Sometimes during training, fp16 will cause networks that would converge on fp32, to explode to Infs or NaNs with fp16, because of the limited range. bf16 generally speaking fixes that.

It's true also that fp16 is often manageable with enough batch/layer norm and gradient clipping.

voz_ · on July 3, 2023

Yea, I spent a few months comparing the two, and empirically i had a lot more issues with various normalized entropy problems (explosion, not converging, converging slower) with fp16 than with bf16.

The transfer pipeline I wrote for fp32->fp16 also took a lot more work than fp32->bf16

eoskx · on July 3, 2023

My understanding is for certain types of networks BF16 will train better than FP16, given the additional protection against exploding gradients and loss functions with the extended range of BF16 - at the loss of precision.

YetAnotherNick · on July 3, 2023

bf16 is generally easier to train neural network than fp16 on due to no need for scaling. And most model training and inference performs the same with fp32 and bf16.

bravura · on July 3, 2023

Despite the other answers, I will tell you the grim truth: Your mileage might vary.

It's an empirical question and depends upon the nature of your problem and data.

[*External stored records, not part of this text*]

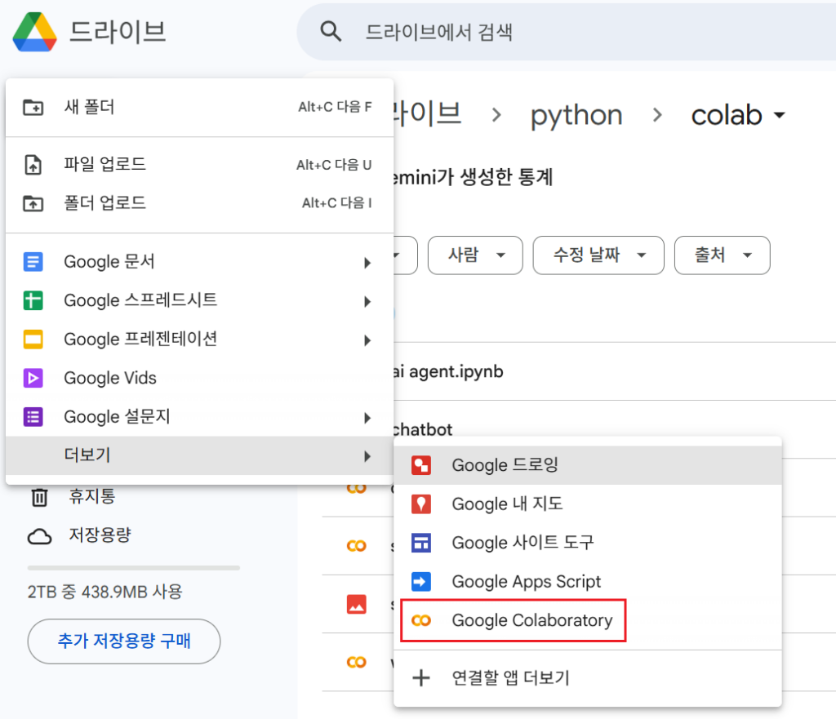Select Google Colaboratory from the submenu
This screenshot has width=836, height=719.
tap(531, 620)
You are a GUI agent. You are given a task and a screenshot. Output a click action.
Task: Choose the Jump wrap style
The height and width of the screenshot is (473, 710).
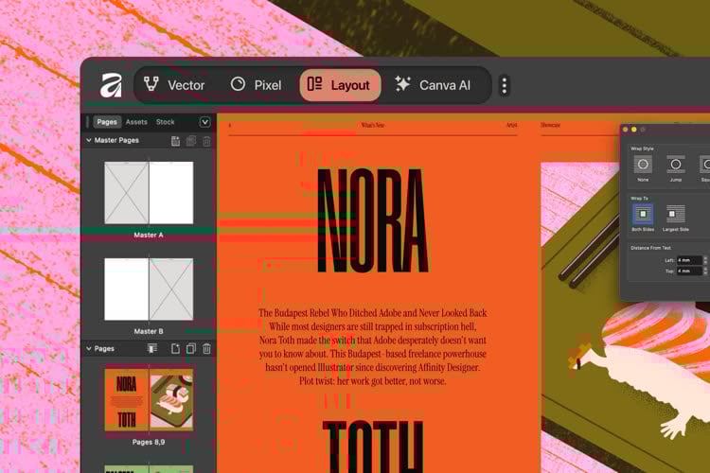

You should try all three fp32, fp16, and bf16 as part our model selection / hyperparameter tuning.

For example, in audio generative models (where typical output is 16-bit), I've sometimes found that fp16 and bf16 just don't produce good output as fp32 weights.

gok · on July 3, 2023

Fp16 makes it easy to accidentally overflow, especially around summation operations.

bobbylarrybobby · on July 3, 2023

(Not an ML guy.) bf16 and fp16 should be comparable if the weights are of the same magnitude, but what happens in a network where the weights are poorly regularized?

eoskx · on July 3, 2023

Someone commented below that with enough batchnorm/layernorm/etc. and/or gradient clipping you can manage it, but BF16 just makes life easier if you can live without some precision.